Exploring LLMs for Predicting Tutor Strategy and Student Outcomes in Dialogues
This addresses the problem of improving AI tutoring systems for online learning, but it is incremental as it highlights limitations without proposing new solutions.
The study tackled predicting tutor strategies and student outcomes in math tutoring dialogues using LLMs like Llama 3 and GPT-4o, finding that even state-of-the-art models struggle with strategy prediction, though strategies strongly indicate outcomes.

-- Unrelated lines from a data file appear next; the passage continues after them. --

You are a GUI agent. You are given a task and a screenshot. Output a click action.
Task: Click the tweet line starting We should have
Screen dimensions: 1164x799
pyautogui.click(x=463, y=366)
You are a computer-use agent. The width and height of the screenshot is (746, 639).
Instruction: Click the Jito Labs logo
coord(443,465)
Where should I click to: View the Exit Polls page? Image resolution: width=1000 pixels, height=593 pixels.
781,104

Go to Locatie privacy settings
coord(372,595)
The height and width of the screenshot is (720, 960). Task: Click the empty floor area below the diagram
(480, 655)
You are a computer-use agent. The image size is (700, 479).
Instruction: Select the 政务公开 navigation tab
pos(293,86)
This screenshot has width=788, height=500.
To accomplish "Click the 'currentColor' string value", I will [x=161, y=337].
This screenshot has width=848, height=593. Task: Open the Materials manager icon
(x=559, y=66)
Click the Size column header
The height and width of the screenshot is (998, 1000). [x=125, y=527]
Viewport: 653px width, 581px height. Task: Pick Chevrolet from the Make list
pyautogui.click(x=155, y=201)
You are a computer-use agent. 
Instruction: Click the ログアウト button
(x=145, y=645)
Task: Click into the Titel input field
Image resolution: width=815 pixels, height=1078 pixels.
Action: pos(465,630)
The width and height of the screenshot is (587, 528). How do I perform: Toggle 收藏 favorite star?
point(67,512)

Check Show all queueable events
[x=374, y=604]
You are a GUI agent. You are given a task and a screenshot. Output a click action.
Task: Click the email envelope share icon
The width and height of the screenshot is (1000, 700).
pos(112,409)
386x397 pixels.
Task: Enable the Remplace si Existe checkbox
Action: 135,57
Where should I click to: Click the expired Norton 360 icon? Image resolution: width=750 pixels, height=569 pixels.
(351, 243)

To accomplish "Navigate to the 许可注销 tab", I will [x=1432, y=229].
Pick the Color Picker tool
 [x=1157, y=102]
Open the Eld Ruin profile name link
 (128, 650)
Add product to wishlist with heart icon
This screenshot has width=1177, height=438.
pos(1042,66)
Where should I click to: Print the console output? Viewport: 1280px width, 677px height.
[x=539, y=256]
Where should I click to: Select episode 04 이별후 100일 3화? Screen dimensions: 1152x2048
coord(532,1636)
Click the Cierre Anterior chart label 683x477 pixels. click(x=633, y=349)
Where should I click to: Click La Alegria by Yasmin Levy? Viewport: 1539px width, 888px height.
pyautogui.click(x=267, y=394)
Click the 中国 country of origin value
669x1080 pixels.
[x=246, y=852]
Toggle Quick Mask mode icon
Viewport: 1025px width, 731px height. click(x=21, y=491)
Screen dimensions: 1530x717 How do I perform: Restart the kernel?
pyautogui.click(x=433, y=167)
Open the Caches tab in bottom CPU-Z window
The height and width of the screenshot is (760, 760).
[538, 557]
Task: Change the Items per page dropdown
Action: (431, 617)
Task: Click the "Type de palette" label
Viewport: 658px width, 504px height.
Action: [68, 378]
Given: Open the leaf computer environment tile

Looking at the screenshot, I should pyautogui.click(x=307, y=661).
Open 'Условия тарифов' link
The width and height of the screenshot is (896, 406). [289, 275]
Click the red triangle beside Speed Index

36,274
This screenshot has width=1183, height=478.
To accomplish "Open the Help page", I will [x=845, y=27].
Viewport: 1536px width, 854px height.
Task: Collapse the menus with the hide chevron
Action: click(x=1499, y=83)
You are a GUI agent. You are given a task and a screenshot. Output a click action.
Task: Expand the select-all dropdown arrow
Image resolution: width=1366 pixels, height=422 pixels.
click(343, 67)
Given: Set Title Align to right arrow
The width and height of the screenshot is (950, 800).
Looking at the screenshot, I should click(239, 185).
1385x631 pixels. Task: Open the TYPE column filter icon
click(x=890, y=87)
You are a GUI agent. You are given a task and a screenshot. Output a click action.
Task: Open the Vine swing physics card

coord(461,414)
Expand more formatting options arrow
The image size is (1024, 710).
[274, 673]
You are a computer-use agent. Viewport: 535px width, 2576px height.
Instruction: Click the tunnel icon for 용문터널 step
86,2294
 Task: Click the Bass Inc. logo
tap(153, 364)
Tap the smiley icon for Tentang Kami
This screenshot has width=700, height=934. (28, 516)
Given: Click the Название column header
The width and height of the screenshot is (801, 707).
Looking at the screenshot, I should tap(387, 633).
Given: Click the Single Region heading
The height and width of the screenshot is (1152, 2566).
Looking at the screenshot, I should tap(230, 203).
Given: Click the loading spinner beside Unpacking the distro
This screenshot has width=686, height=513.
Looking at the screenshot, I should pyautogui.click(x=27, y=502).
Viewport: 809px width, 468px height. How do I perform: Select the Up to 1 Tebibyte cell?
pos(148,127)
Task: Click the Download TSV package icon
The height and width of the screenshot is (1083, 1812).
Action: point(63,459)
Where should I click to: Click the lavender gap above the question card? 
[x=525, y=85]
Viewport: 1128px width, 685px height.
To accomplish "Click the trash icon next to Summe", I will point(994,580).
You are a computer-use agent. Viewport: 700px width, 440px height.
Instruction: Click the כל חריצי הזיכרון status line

Tutoring dialogues have gained significant attention in recent years, given the prominence of online learning and the emerging tutoring abilities of artificial intelligence (AI) agents powered by large language models (LLMs). Recent studies have shown that the strategies used by tutors can have significant effects on student outcomes, necessitating methods to predict how tutors will behave and how their actions impact students. However, few works have studied predicting tutor strategy in dialogues. Therefore, in this work we investigate the ability of modern LLMs, particularly Llama 3 and GPT-4o, to predict both future tutor moves and student outcomes in dialogues, using two math tutoring dialogue datasets. We find that even state-of-the-art LLMs struggle to predict future tutor strategy while tutor strategy is highly indicative of student outcomes, outlining a need for more powerful methods to approach this task.